第一話 init()
蝉の声が、壊れた機械のアラートみたいに断続的に鳴っていた。
夏の東京は、昔より静かになった気がする。人工空調の音と、スマートスピーカーが吐き出す天気予報の合成音声。そんなものばかりが耳に残る。
一条悠は、駅前のロータリーで立ち止まっていた。かつて車椅子の生活をしていた彼にとって、立ち止まるという動作は、今でも少し異質だった。自分の身体の中にあるはずの“重み”が、なぜか他人事のように感じられることがある。

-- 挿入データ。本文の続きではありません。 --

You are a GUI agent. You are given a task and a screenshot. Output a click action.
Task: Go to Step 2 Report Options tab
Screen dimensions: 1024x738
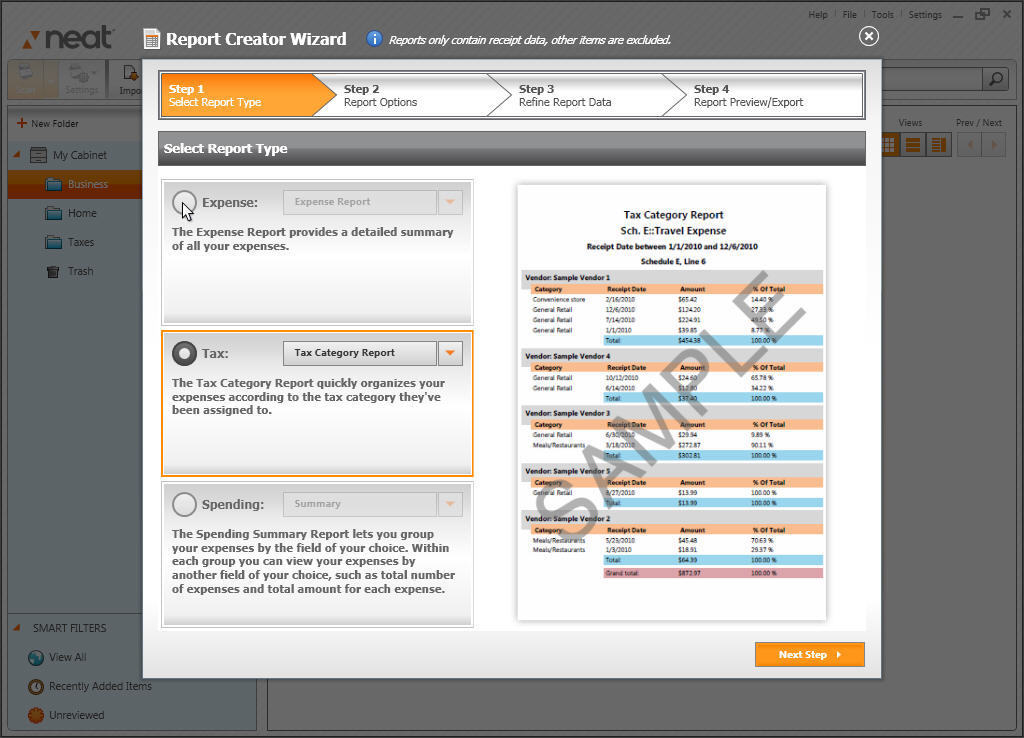pos(400,94)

腕時計型端末に、何かのノイズが走った。画面には何も表示されていない。ただ、波形のような揺らぎが液晶の奥で脈打っていた。既視感。かつて何かが始まった時も、こんな風だった気がする。
――いや、気のせいだ。たぶん。
「ねぇ?どこ行くの?」
唐突に声が飛んできた。
振り返ると、そこには少女がいた。いや、少女というには少し大人びていて、けれど子どもみたいな無邪気さを持った瞳。長い髪が汗で首に張り付き、少しだけ笑ったその顔は、完璧すぎるほど整っていた。
「……誰だ、お前」
「えー、ひどいな。初対面みたいな顔しちゃって。あたし、澪田七瀬。前にここで会ったでしょ?」
心当たりは、ない。
だがその瞬間、一条の背筋に冷たいものが走った。
まるで、彼女の存在が“あらかじめ設定されていてた”ような、不自然な“既に知っている感覚”。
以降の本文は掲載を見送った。